> [Text for analysis]:
Having a solid emergency fund is actually pretty wise. Maybe split some of that into something low risk like I-bonds. My wife has similar anxiety, and it took years of financial education to get her comfortable with the idea that we only need a month of backup, and can float the rest on CC until we liquidate other assets.
As someone who went through two recessions, survived multiple layoffs, and had a few medical things, this seems like crazy talk. The general rule of thumb is 6 months of savings. I've known many that didn't follow this rule, and ended up in very bad debt.
Do you need it all sitting in a savings account, though? Inflation ate almost 9% of its value this past year. Granted stocks are down 20% this year, but assuming you don't have to touch it for a while, they should more than recover in a few years (well, assuming no massive global disaster, which seem more and more common lately).
We have a decent amount sitting in our savings account, but not six months worth. But I can liquidate assets to get us the rest of that six months if necessary, and it would take about a week to get that into our bank account.

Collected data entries

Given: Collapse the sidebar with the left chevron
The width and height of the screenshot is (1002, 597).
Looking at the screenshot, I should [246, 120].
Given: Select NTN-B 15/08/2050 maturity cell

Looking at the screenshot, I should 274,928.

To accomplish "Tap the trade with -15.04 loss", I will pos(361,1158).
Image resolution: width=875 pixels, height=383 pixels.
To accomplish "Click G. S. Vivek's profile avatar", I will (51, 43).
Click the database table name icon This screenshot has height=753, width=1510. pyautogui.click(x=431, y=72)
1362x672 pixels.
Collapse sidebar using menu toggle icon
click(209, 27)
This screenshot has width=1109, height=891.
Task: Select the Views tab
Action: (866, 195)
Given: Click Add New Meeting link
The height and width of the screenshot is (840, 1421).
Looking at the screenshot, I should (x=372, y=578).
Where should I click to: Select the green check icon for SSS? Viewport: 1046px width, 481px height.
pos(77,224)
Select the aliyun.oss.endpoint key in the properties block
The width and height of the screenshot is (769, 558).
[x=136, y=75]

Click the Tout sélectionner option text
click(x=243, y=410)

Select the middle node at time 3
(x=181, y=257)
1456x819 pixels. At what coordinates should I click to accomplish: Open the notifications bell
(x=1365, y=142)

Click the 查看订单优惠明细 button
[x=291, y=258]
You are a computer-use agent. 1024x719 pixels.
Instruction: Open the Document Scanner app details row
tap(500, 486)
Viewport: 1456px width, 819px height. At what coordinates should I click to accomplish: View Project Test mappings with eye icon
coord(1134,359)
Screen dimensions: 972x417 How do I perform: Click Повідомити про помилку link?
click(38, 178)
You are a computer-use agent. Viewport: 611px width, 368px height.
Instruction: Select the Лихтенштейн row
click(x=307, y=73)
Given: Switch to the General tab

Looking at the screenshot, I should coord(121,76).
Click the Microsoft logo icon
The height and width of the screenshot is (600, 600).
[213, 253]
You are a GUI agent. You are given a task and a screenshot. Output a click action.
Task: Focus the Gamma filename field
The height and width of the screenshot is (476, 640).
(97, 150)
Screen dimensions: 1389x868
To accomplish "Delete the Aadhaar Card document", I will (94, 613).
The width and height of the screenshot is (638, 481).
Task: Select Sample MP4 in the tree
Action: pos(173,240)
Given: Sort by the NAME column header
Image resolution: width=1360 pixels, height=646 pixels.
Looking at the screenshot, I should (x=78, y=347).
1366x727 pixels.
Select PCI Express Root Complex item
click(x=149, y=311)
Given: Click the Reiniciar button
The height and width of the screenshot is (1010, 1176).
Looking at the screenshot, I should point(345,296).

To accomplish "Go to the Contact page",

> [What to work on]:
A. Translate this sentence from the emergency fund discussion into Spanish: "The general rule of thumb is 6 months of savings."
B. Please copy the passage from the emergency fund discussion that begins at the words "Do you need" and ends after the words "more common lately).".

> [Task responses]:
A. La regla general es tener 6 meses de ahorros.

B.
Do you need it all sitting in a savings account, though? Inflation ate almost 9% of its value this past year. Granted stocks are down 20% this year, but assuming you don't have to touch it for a while, they should more than recover in a few years (well, assuming no massive global disaster, which seem more and more common lately).